### [Формулировка задания]
Перепишите целиком текст о пустом доме Юры, сохранив каждое слово и знак препинания.
-------- Исходный текст
Твой пустой дом, Юра, влечёт к себе внимание, словно ты живёшь там своим духом. Даже жаль будет, если твой дух из него вытеснят другие люди. Однако, это случится, т.к. дочке твоей Зине он не нужен.

Сын твой умер, зять твой умер, Зина больная, внуки твои и слышать о нём не хотят. А мне этот дом, рубленый твоими руками, и твоё крыльцо,  и скамейка под окном – дороги, как и колодец –журавль на  памятнике карельской деревне, сделанный тобой. Из него ты лет 30 пил студёную воду.

Берёзу твою лохматую с космами подстригли с одного боку, что ближе к электропроводам. Словно, клок волос с головы выдрали…

Спилили под окнами твоего дома и три куста сирени. Зачем спилили? Они росли так деликатно и далеко от проводов, исправно цвели. И ты, и мы на них любовались… Теперь отлюбовались, зато глаза окон твоих смотрятся плачущими.
----------------
-------- Фрагменты строк
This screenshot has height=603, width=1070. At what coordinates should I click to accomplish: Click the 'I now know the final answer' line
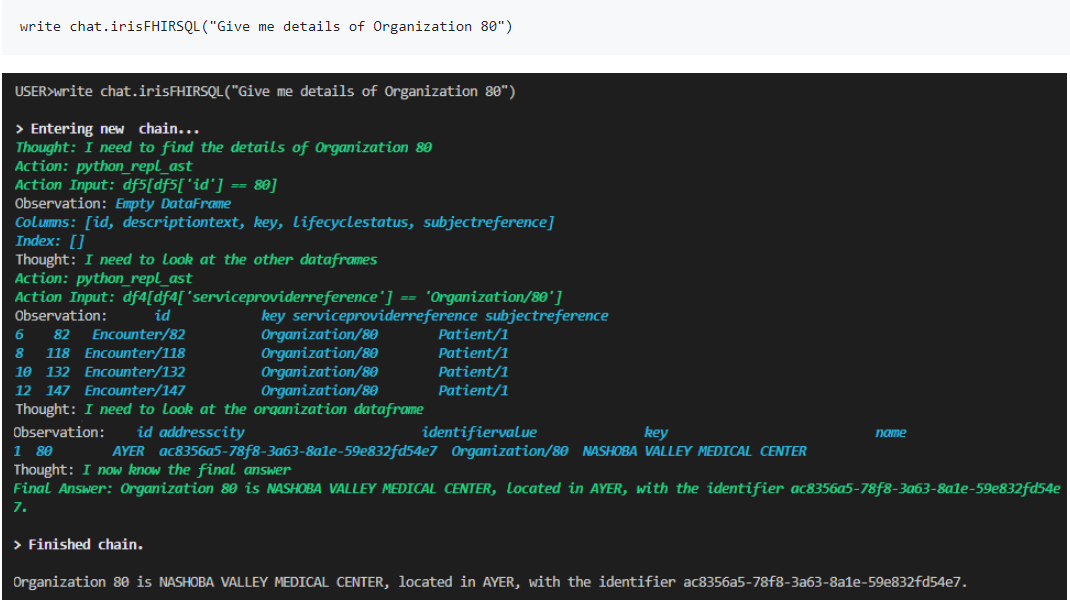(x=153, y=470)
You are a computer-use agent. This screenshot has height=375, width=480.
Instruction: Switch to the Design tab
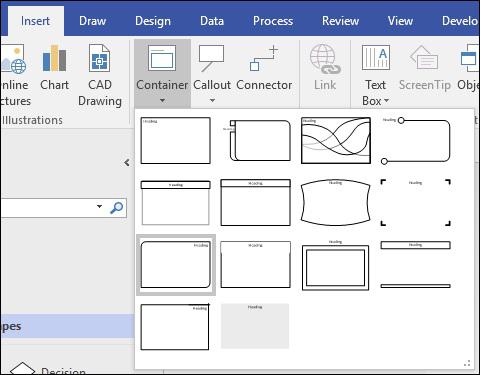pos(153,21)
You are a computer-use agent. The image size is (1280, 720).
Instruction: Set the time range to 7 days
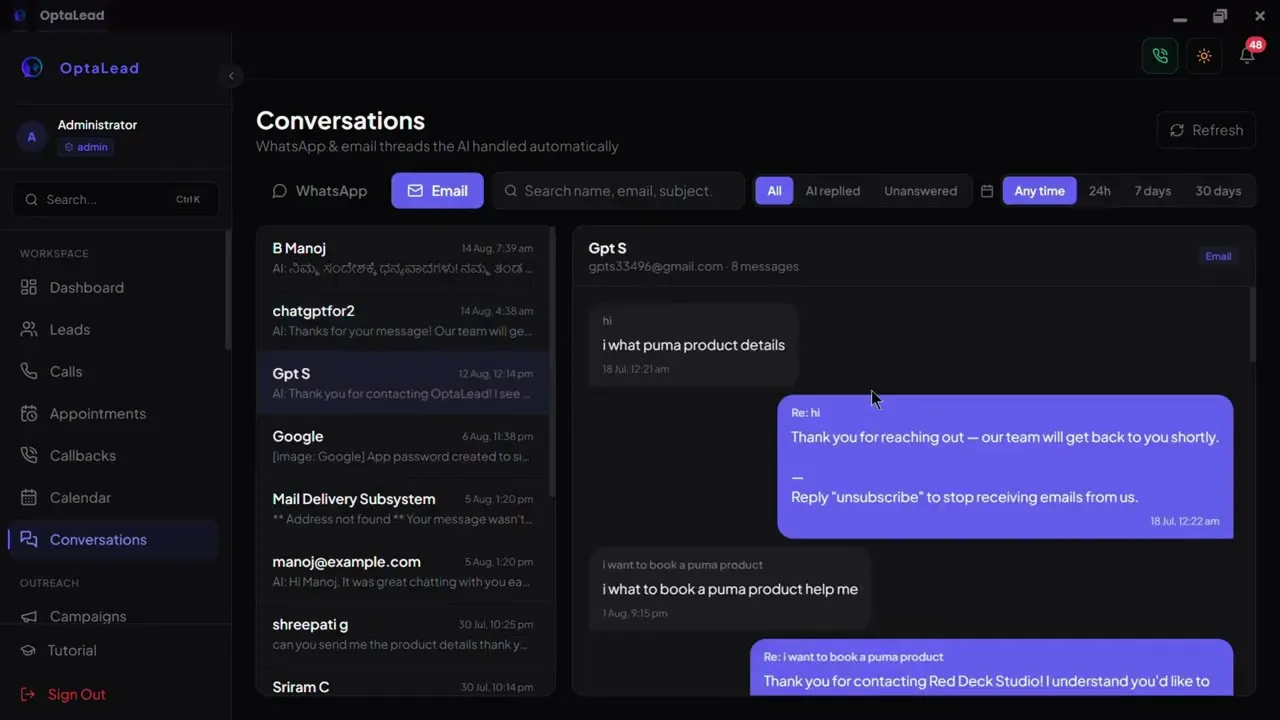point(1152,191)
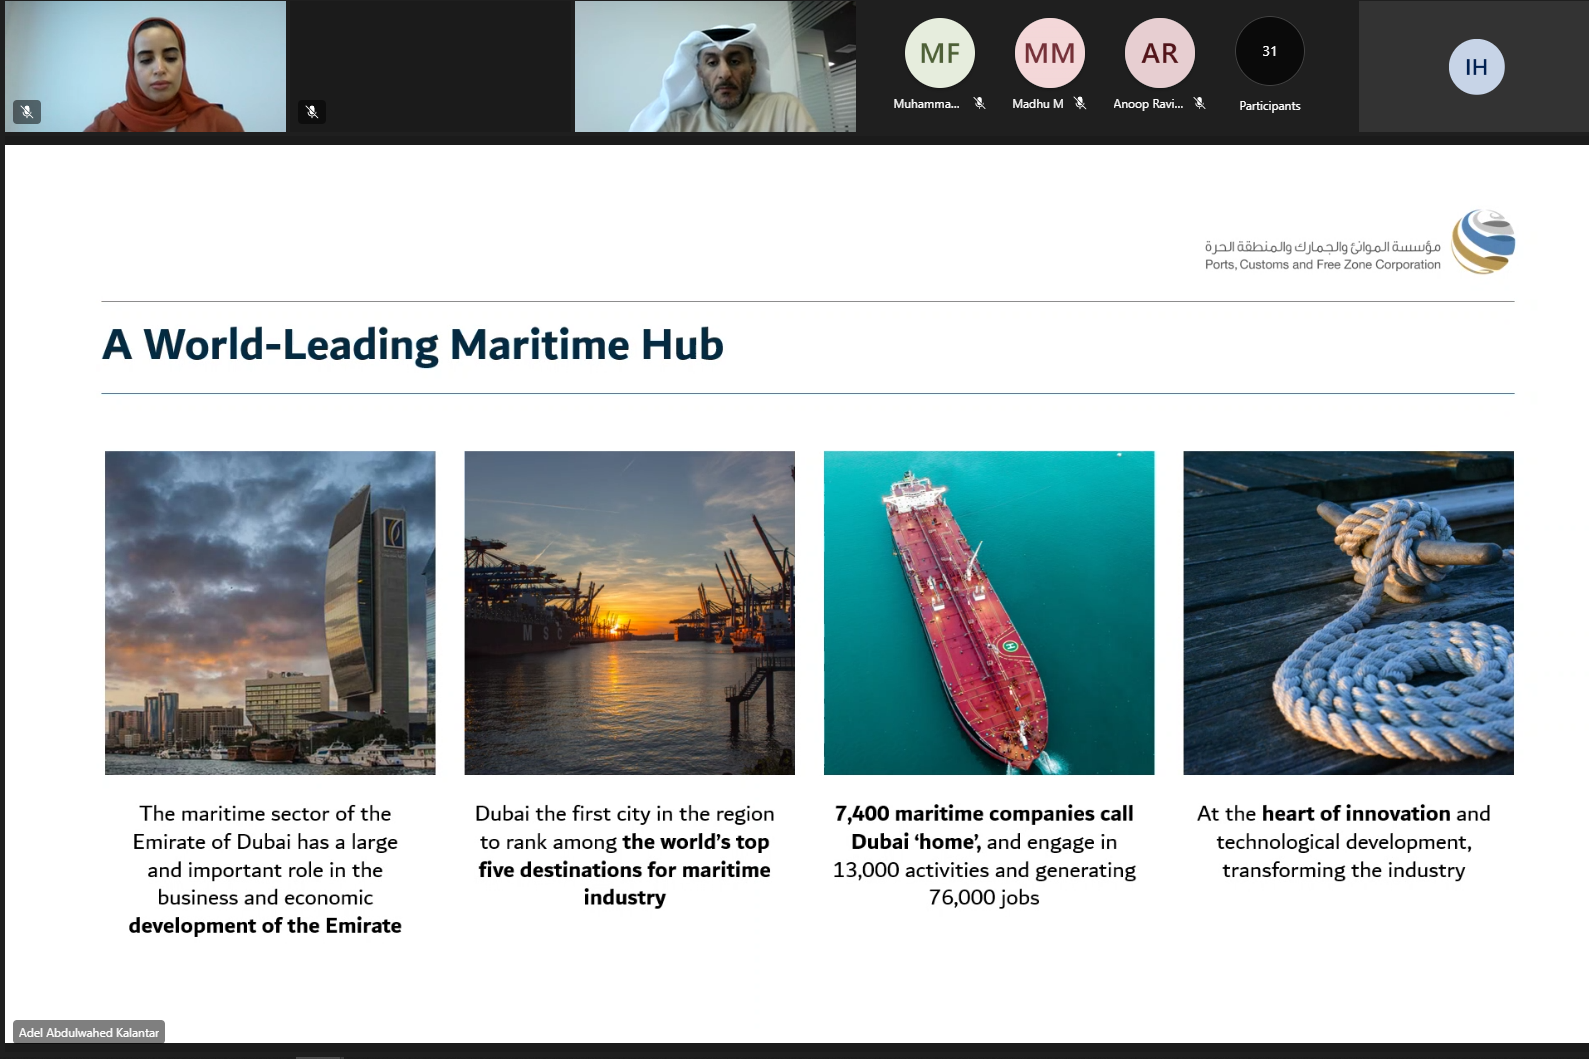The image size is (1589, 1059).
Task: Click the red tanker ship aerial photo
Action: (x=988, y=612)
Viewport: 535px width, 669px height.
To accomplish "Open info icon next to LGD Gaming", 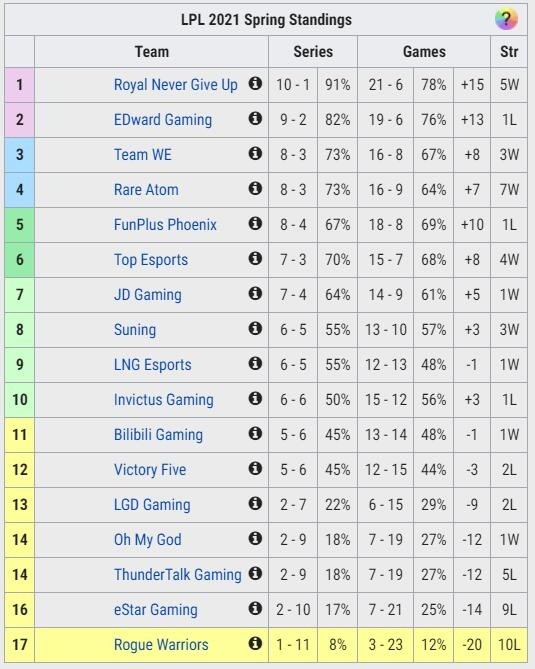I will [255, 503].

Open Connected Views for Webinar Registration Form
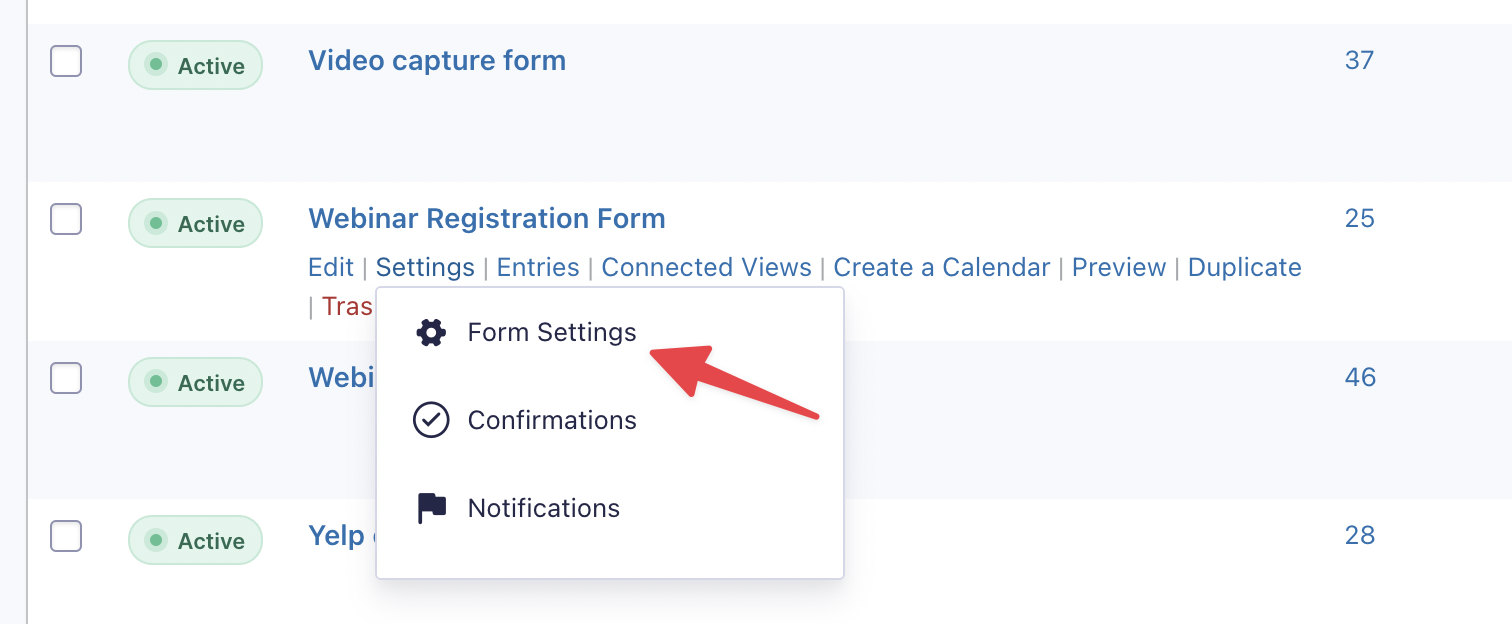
----------------
### [Решение]
Твой пустой дом, Юра, влечёт к себе внимание, словно ты живёшь там своим духом. Даже жаль будет, если твой дух из него вытеснят другие люди. Однако, это случится, т.к. дочке твоей Зине он не нужен.

Сын твой умер, зять твой умер, Зина больная, внуки твои и слышать о нём не хотят. А мне этот дом, рубленый твоими руками, и твоё крыльцо,  и скамейка под окном – дороги, как и колодец –журавль на  памятнике карельской деревне, сделанный тобой. Из него ты лет 30 пил студёную воду.

Берёзу твою лохматую с космами подстригли с одного боку, что ближе к электропроводам. Словно, клок волос с головы выдрали…

Спилили под окнами твоего дома и три куста сирени. Зачем спилили? Они росли так деликатно и далеко от проводов, исправно цвели. И ты, и мы на них любовались… Теперь отлюбовались, зато глаза окон твоих смотрятся плачущими.